Objectives:
1. Update one passage of the relay thread: begin at the words that have "I have this" and stop after "use in a car.", giving it again with "circuit" replaced by "schematic".
2. Please list the distinct circuit components that the first post in the relay thread describes, not counting the power supply.

Source document:
--

I have this circuit here:

**broken link removed**

What i was trying to acheive was to have the output stay at 12V for a while after the switch was been turned off. also, another goal was for there to be no load on the supply when all was switched off, as this is for use in a car.

The idea was that the switch (actually going to be the remote wire in a car, but was a switch when i was testing this, the main 12v supply would be the permanent 12v in the car) powers the coil of relay 1 which switches the supply to the coil of relay 2 and the capacitor (i want to isolate the main supply from the charged capacitor, i only want the delayed switch off on the output, not the remote lead.

relay 2 is activated and the output goes to 12v

the cap is charged up.

when the switch (remote) switches off, relay 1 cuts the supply to the coil of relay 2 but the capacitor keeps it switched on while it discharges through the coil of relay 2 (approx 1k ohm)

then once the voltage across the capacitor reaches below the drop off voltage for relay 2, it switches off, and the output goes off.

does this make sense?

i tested this, and it seems to damage relay 1, and the relay switch terminals then becomes permanently closed.

I cant understand why this is, i cant see any high currents or voltages that could damage the relay.

the relays in question are reed relays.... see here:

MEDER|SIL12-1A72-71D|SIL REED RELAY 12V | CPC

the diodes you can see in the diagram are "built in" to the relays

any ideas why relay 1 keeps getting damaged? is it the charging of the capcitor thats drawing too much current for the switch contacts of relay 1?

Thanks guys, i'm really confused by this one. i'm sorry if i havent really made myself too clear.

Thanks in advance
 
The high current is caused by the capacitor, which is effectively a complete short when it's discharged. Add a current limiting resitor in series with the contacts of relay 1.

However, this is a VERY clumsy and unreliable way of trying to get a relay to 'hold' for a while.
 
When the capacitor is discharged it effectively presents a short circuit to the supply. When the contact of relay 1 closes a large current will flow through the relay contact to charge the capacitor, after a few milli-seconds the capacitor charging current will drop to zero.

--

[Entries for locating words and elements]
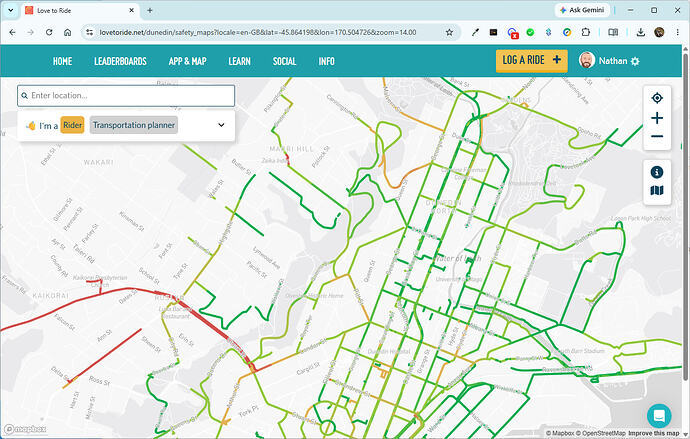This screenshot has width=690, height=439.
Task: Open the Chrome downloads icon
Action: pos(641,32)
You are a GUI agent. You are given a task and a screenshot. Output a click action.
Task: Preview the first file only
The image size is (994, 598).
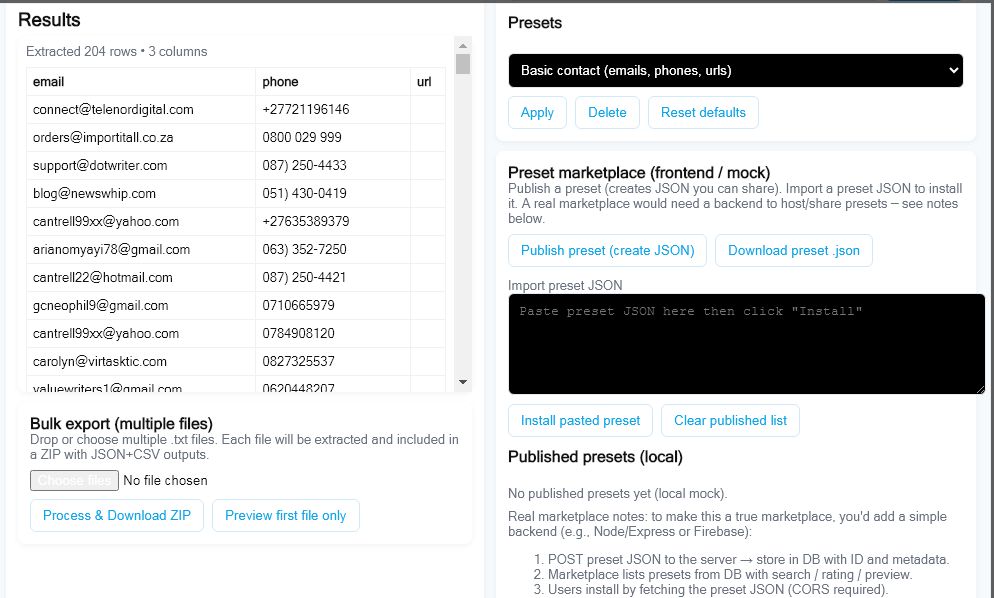[x=285, y=516]
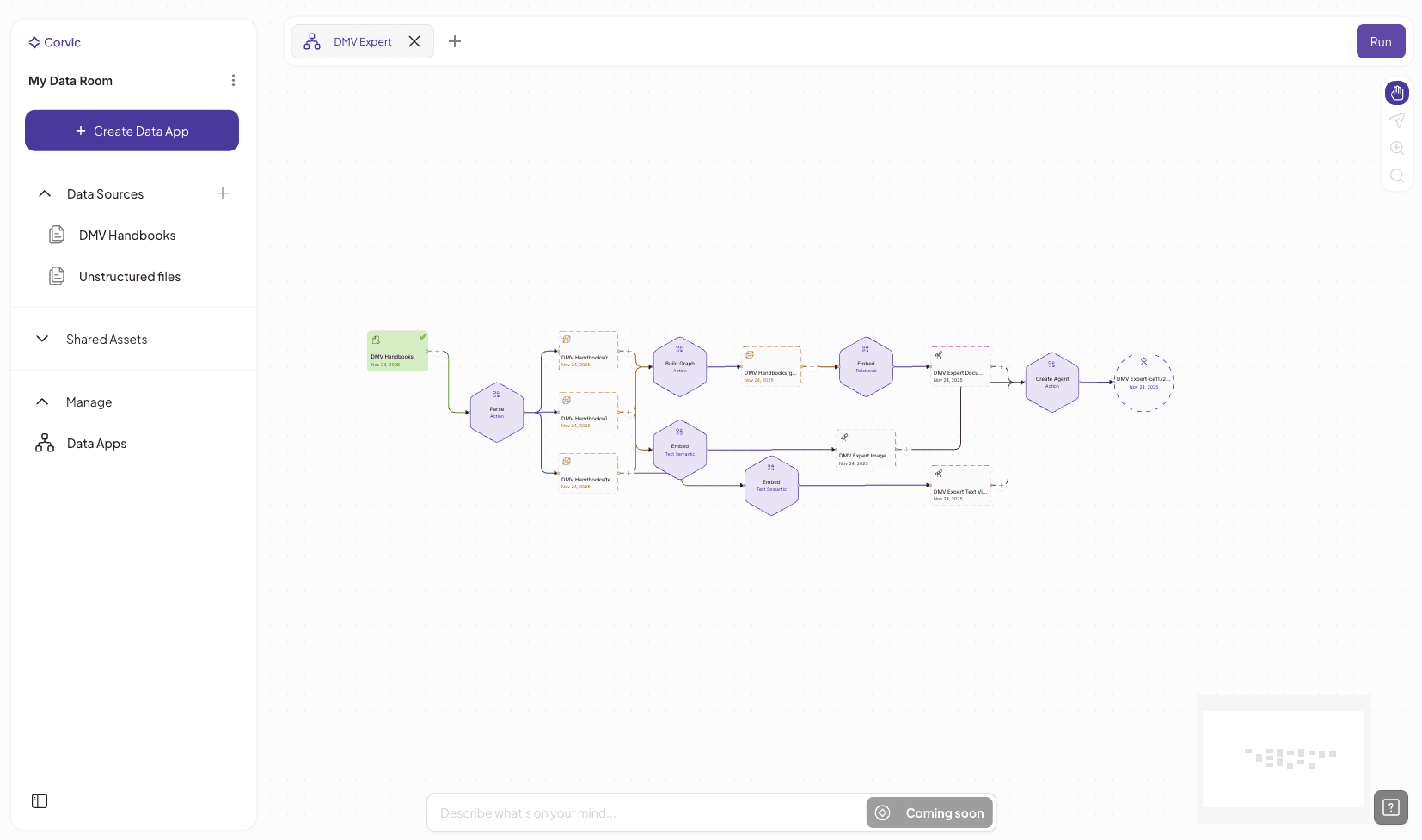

--

Problem solutions:
1.
I have this schematic here:

**broken link removed**

What i was trying to acheive was to have the output stay at 12V for a while after the switch was been turned off. also, another goal was for there to be no load on the supply when all was switched off, as this is for use in a car.

2.
- The switch (to become the remote wire in a car)
- Relay 1
- Relay 2
- The capacitor
- The diodes built in to the relays